No sítio, às vezes, acontecem fatos
muito interessantes, como o que ocorreu da última vez, por ocasião deste
carnaval. Meu filho mais moço, chegou de São Paulo, com sua mulher e duas
filhinhas, por volta das dez horas da noite. Com sempre faz, usa outro caminho,
contornando os lagos, para chegar à um dos chalés. Quando ilumina os lagos com
a luz do carro, vê centenas de pererecas pulando, vê capivaras passeando com os
filhotes nas barragens dos lagos, ouve o grito dos bugios e desta vez, viu ao
passar entre um lago e outro, uma grande bola escura bem na entrada do tubo de
9 polegadas, que comunica a agua de dois lagos. Parou o carro, colocou a luz
sobre o local e percebeu que se tratava da cabeça e parte mais superior de uma
grande cobra, certamente uma sucuri, que estava passando de um lago para outro
pelo cano e parecia presa. Quando foi
iluminada, voltou o corpo no tubo ficando apenas com a cabeça para fora. Ele
foi à sede nos chamar e logo descemos com lanternas. Realmente era uma sucuri, de
uns 4 metros. Iluminando a parte distal do tubo, víamos o rabo e a parte traseira
do corpo da cobra, que estava bloqueando a passagem da água pelo cano.
Cutucamos
com um bambu comprido a parte traseira da cobra, que nestas ocasiões apenas
levantava mais sua cabeça, para fora do tubo. Fotografamos muito o espetáculo e
após uma hora fomos dormir.

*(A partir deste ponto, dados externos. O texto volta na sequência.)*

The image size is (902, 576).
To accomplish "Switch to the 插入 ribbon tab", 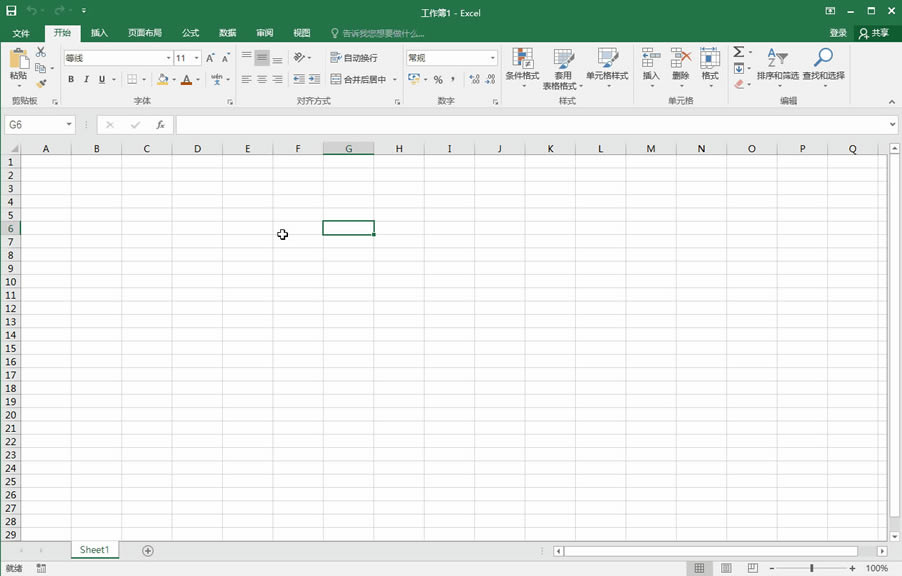I will point(98,32).
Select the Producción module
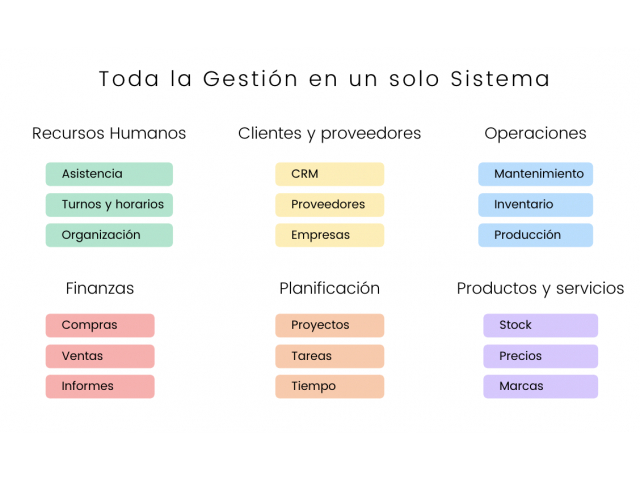 tap(536, 235)
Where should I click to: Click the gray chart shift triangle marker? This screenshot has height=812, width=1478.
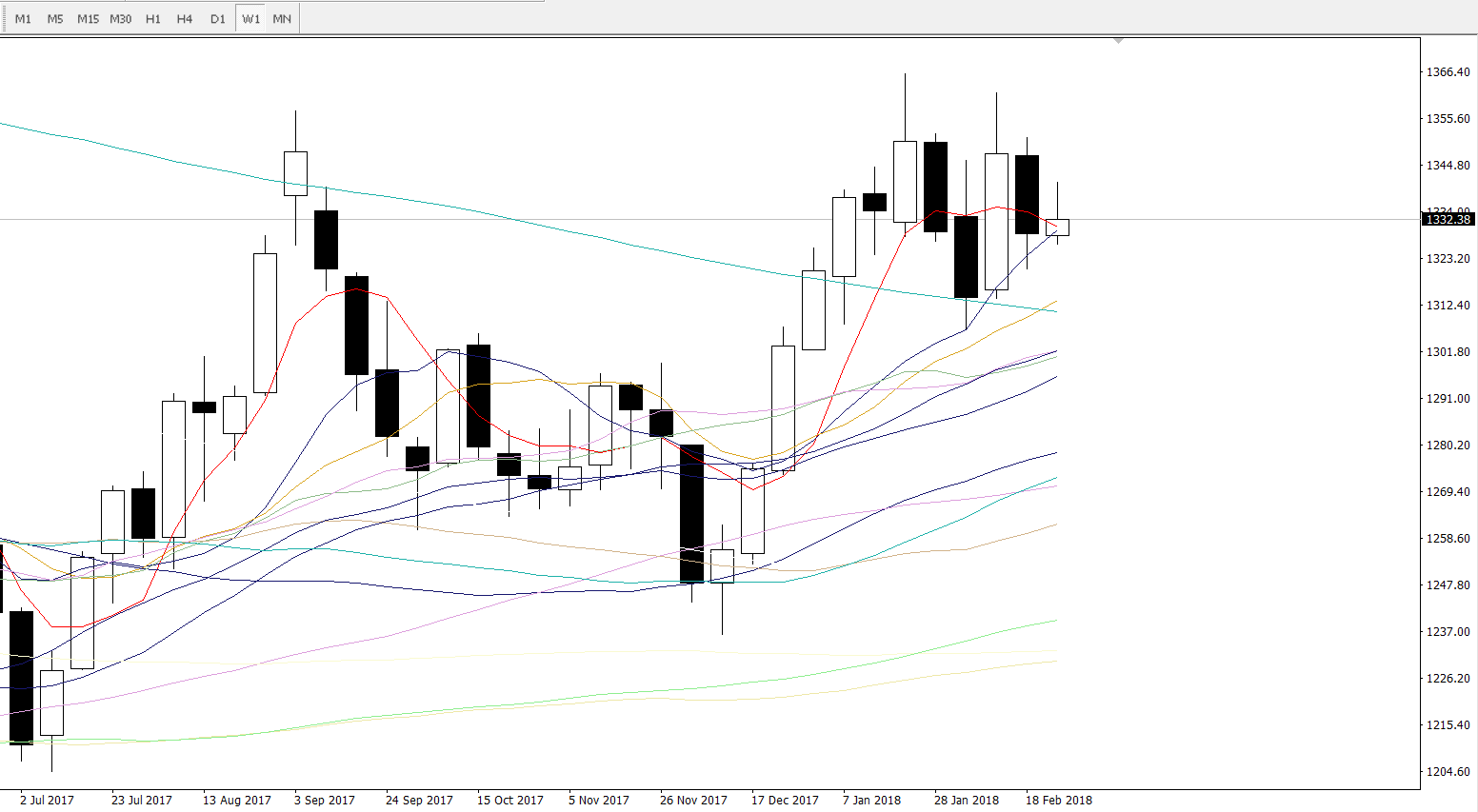tap(1118, 41)
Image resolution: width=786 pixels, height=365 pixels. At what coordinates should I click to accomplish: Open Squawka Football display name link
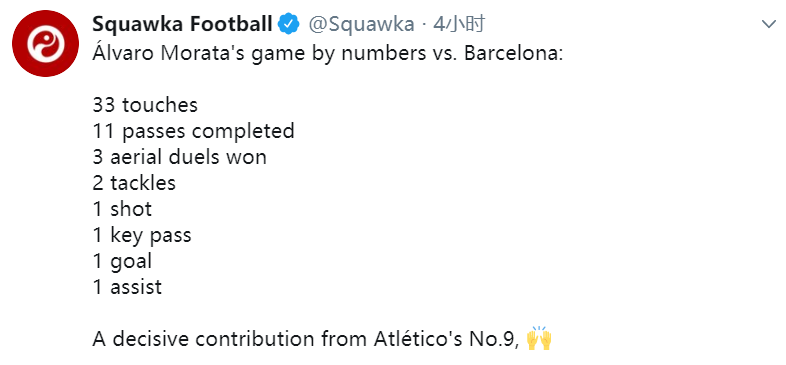[x=182, y=24]
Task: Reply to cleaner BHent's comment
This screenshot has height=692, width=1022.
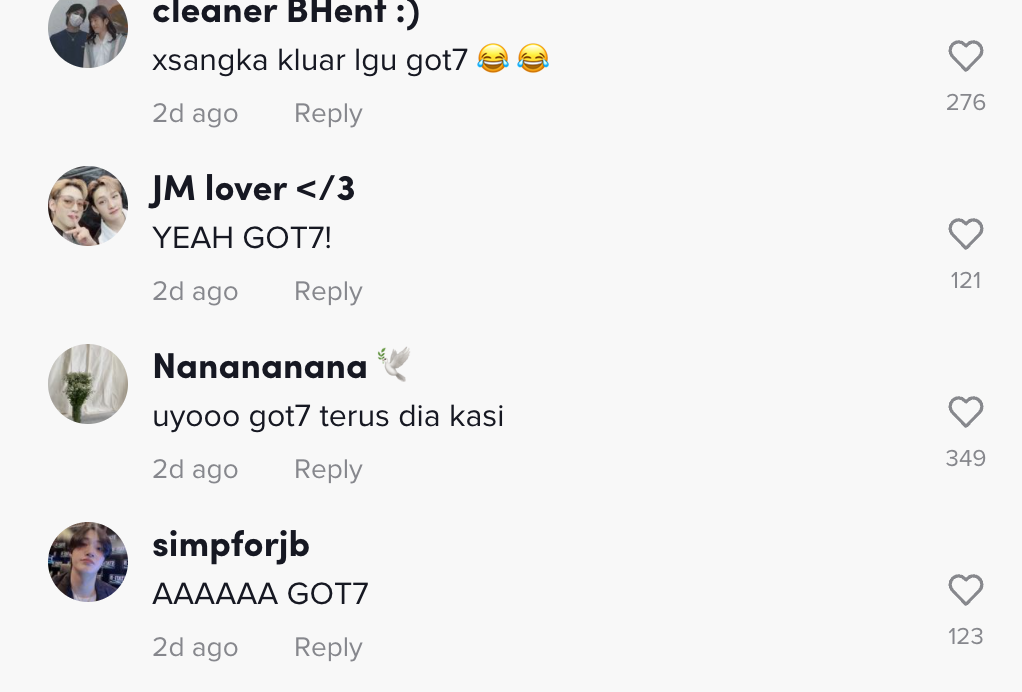Action: click(x=328, y=113)
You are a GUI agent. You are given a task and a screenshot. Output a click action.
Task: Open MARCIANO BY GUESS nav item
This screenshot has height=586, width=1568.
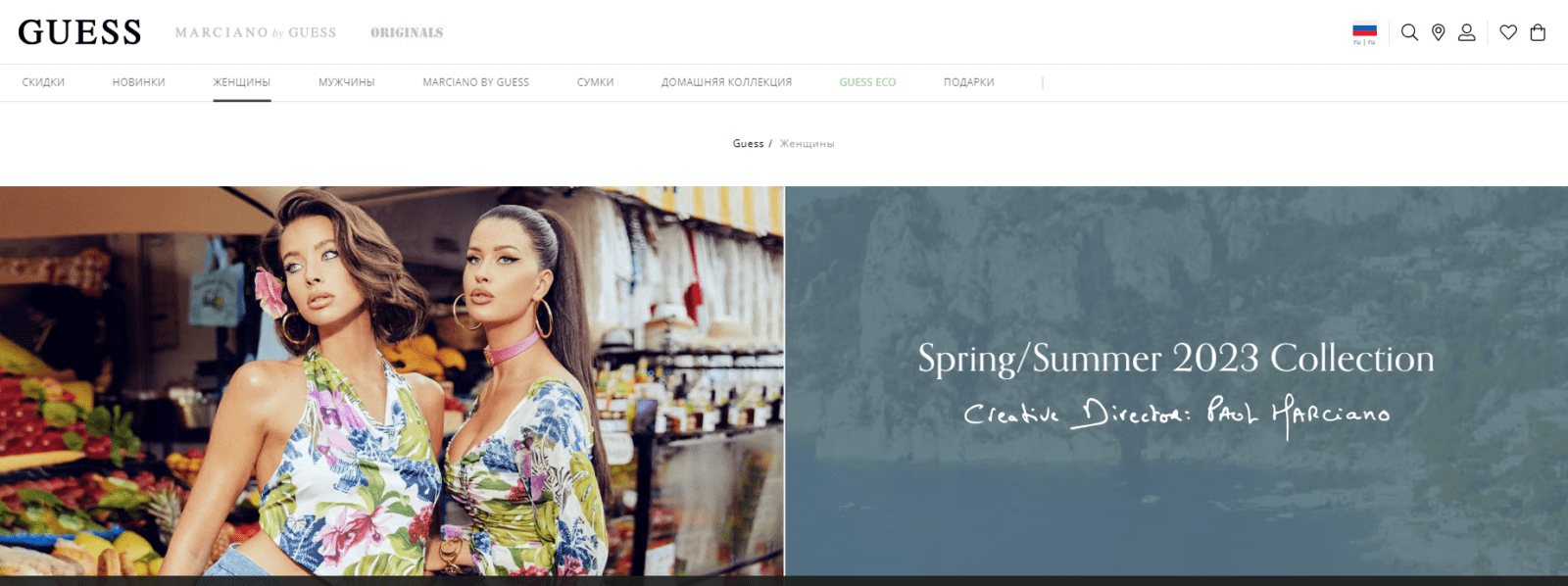pos(475,82)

Por volta das 3 horas da manhã, meu filho veio ver
a cobra e lá estava, apenas com cabeça para fora do tubo. Voltou para o quarto,
com o propósito de, no dia seguinte, prender a cobra, com uma rede. Às 5 horas
da manhã, o outro filho foi ver a cobra, que não estava mais presente e a agua
corria livremente pelo cano. Em nosso sítio procuramos sempre, não matar jiboias,
que frequentemente aparecem e mesmo, as sucuris. No dia seguinte, conversamos
com nosso empregado e contamos o ocorrido. Ele nos disse haver mais uma ou duas
destas cobras e que estão comendo os nossos gansos. De nove restaram quatro, pois
os outros desapareceram sem deixar pista, sinal de que foram engolidos. Só podem
ter sido as sicuris, como chama ele estas cobras.
Como resultado, as crianças ficaram
proibidas de nadarem nos lagos, como é costume, e nós temos que levar um punhal
forte, resistente, em uma bainha presa na coxa, que pode ser nossa única
salvação se formos presos por esta cobra e olhe lá....
Qualquer dia, com certeza, voltaremos
a nos deparar com Silvia, o nome que demos à esta sucuri.